With Chris Evans in The Gray Man, the old jinx reared its head all over again in Hollywood. If your fame primarily rests on being a franchise star it is next to impossible to shrug off image trap of the particular role, not unless you are Sean Connery. It’s an old adage. Hollywood actors scaling stardom through franchise roles have eternally struggled to shed the image that the particular performance brings in its wake, quite often never managing to overcome the hex.

To millions of fans, Evans was, is and will always be Captain America of the Avengers films. It is a role he flamboyantly essayed for over a decade in the Marvel Cinematic Universe (MCU) since he picked up the Vibranium shield in the 2011 global blockbuster, Captain America: The First Avenger, right up to Avengers: Endgame seven years later. Playing the psychopathic ex-CIA agent Lloyd Hansen in The Gray Man was among recent attempts on Evans’ part to carve space as an actor beyond Captain America/Steve Rogers. Yet, for all the pre-release hype, Evans’ outing as Lloyd Hansen has managed precious little beyond what his other post-Avengers acts — The Red Sea Diving Resort and Knives Out — did to kickstart a new phase as an actor.

The problem also persists for all of Evans’ fellow Avengers, who carved global superstardom with their respective roles in the MCU films. Robert Downey Jr, who became the world’s costliest actor back in the day when he signed up as Iron Man, ended up a toast at the Razzies with Dolittle, the actor’s only release post his glorious Avengers run. He will now look at Christopher Nolan’s Oppenheimer, a biopic of J. Robert Oppenheimer, for successful reinvention. Christ Hemsworth tried courting variety with Extraction, Spiderhead, Men in Black: International and Bad Times At The El Royale, but stardom continues to rest on his avatar as Thor. Every other MCU biggie including Mark Ruffalo (Hulk), Paul Rudd (Ant-Man), Benedict Cumberbatch (Dr. Stephen Strange), Elizabeth Olsen (Wanda Maximoff) and Tom Hiddleston (Loki) has worked hard at shrugging off the box-office burden of their uber-popular franchise characters. Tom Holland insistently made a public announcement at the end of his term as Spider-Man a while back, to underline he was out to get over the franchise tag for good.

- SUPPLIED INFORMATION
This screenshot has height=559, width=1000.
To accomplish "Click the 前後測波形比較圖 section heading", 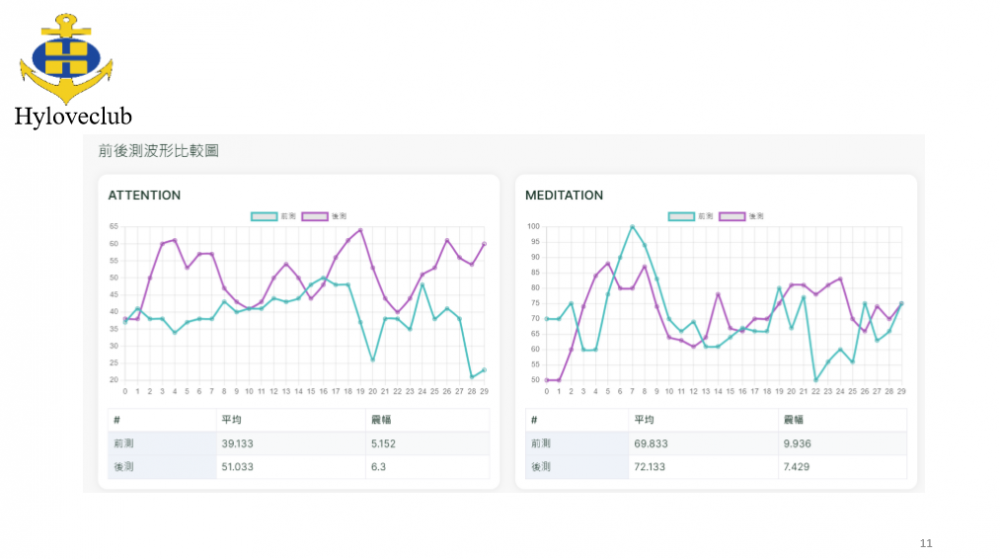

- EXERCISE SET
(1) Quote the article on franchise typecasting from "To millions of" up to and including "as an actor.".
(2) Answer these questions about the article on franchise typecasting:
(a) What character does Chris Evans play in The Gray Man?
(b) Which film was Robert Downey Jr's only release after his Avengers run?
(c) Which MCU character is Tom Hiddleston named with?
(3) Continue the article on franchise typecasting, starting after its final sentence.

- EXPECTED OUTPUTS
(1)
To millions of fans, Evans was, is and will always be Captain America of the Avengers films. It is a role he flamboyantly essayed for over a decade in the Marvel Cinematic Universe (MCU) since he picked up the Vibranium shield in the 2011 global blockbuster, Captain America: The First Avenger, right up to Avengers: Endgame seven years later. Playing the psychopathic ex-CIA agent Lloyd Hansen in The Gray Man was among recent attempts on Evans’ part to carve space as an actor beyond Captain America/Steve Rogers. Yet, for all the pre-release hype, Evans’ outing as Lloyd Hansen has managed precious little beyond what his other post-Avengers acts — The Red Sea Diving Resort and Knives Out — did to kickstart a new phase as an actor.

(2)
(a) Lloyd Hansen, a psychopathic ex-CIA agent
(b) Dolittle
(c) Loki

(3)
It is not just actors of superhero film franchises. Think Roger Moore, Pierce Brosnan or Daniel Craig — actors who crafted international fame playing James Bond. Each of them has hardly had a notable body of work beyond the espionage franchise. Or Vin Diesel in the Fast And Furious films and Sylvester Stallone in the Rocky and Rambo films. All these stars have very little to show beyond their respective franchises that highlight their careers. They could never overcome the massive legacy of their franchise roles.

There have been two exceptions to the rule, though. First, there are the likes of Tom Cruise (the Mission Impossible films), Scarlett Johansson (Black Widow in the MCU films) and Christian Bale (Batman of The Dark Knight series), who did manage to evade the franchise trap. The point worth note here is these actors were already popular names before signing up for their respective franchise roles. For Cruise, Johansson or Bale, stardom wasn’t built around their respective franchise roles, which perhaps let them evade the image trap, allowing them to maintain the same success rate post franchise sojourn.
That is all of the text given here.